Bond must track down a madman (Javier Bardem) bent on destroying MI6, and specifically Judi Dench’s M. Along the way, the plot digs into the shadowy spy’s past like never before, stripping him down both mentally and physically and laying him bare.
The most intimate, personal Bond film since On Her Majesty’s Secret Service, this is also a gorgeous film from Academy Award-winners director Sam Mendes and cinematographer Roger Deakins. It re-set the bar for what a James Bond movie can achieve.

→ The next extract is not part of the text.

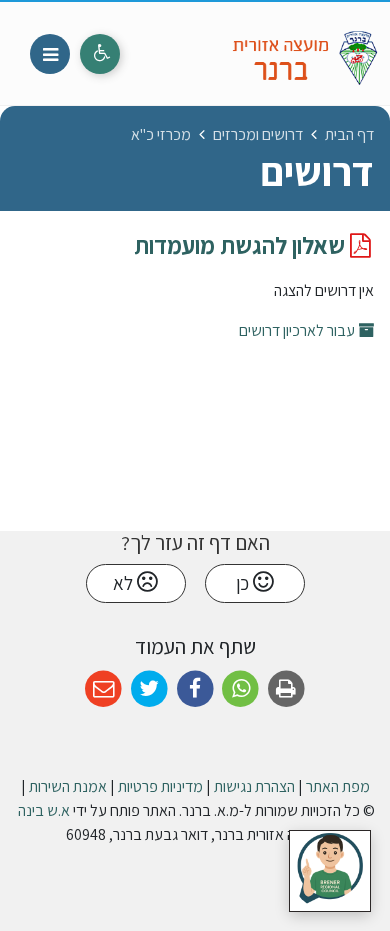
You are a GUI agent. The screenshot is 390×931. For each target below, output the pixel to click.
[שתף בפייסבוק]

4. From Russia With Love (1964)
- Critical Consensus: 95% Positive
The second James Bond movie, From Russia With Love, finds 007 involved in an assassination attempt and trying to track down an encryption device, and wooing a lovely lady. A sharp, brisk Cold War espionage thriller, this is also where Connery’s Bond becomes the character we know. It features gadgets and gizmos, Bond being smooth and suave, and kickass action, and there’s none of the bloated absurdity that plague some of the later installments.
Bond hadn’t yet become the cultural phenomenon he would, so it feels grounded and fresh in a way some of the later films don’t. It also skews closer to the Ian Fleming source material than many.
3. Dr. No (1962)
- Critical Consensus: 95% Positive
Of course, the first Bond film has to be close to the top of the list. Dr. No is the one that started it all and introduced the world to a character who would thrill us for almost 60 years running.

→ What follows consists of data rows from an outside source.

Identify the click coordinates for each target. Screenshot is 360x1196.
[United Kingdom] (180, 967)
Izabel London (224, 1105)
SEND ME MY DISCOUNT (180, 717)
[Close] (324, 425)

While he tracks down a missing colleague and searches for the cause behind disruptions in the space program, the film gives us many of the franchise beats that would become iconic. There’s killer action, beautiful love interests, intrigue, espionage, and James Bond being cool as all hell.
Critically panned on release for being silly and violent and vulgar, it was a huge box office hit, kicked off a global phenomenon of spy movies, and has become heralded as one of the best in the franchise.
2. Casino Royale (2006)
- Critical Consensus: 95% Positive
Daniel Craig’s first time playing Bond basically reinvented how we look at the legendary international man of mystery (And the fact that he’s blond caused quite the ruckus).
This version of the iconic spy is suave and sophisticated, but he’s also dark and vicious and brutal in a way we’d never seen before. This version skews gritty and violent, more akin to the character in the books, and displays many of the less-than-ideal characteristics and personality traits a person would need to really do this job. And it’s a banger of an action movie. The early chase scene in Uganda is one of the high points of the franchise, and given its history, that’s saying something.
1. Goldfinger (1964)
- Critical Consensus: 97% Positive
And sitting in the number one slot as the best James Bond movie we have Goldfinger. Yes, the one about a wealthy gold dealer who kills people by painting them.
While on a well-earned vacation, Bond foils a card cheat only to become embroiled in a far-reaching plot that involves smuggling and plans to rob Fort Knox. We get classics like Oddjob, the vicious, near-silent henchman, and the most Bond-Girl-name ever, Pussy Galore.
After the success of the first two films, this one had a much higher budget and made use of it. Much like the Fast and Furious movies, though many called it ridiculous, many also hailed as funny, exciting, tense, and one of Connery’s best turns as the legendary martini enthusiast. One review even called it “garbage from the gods,” aka, a massive popcorn spectacle.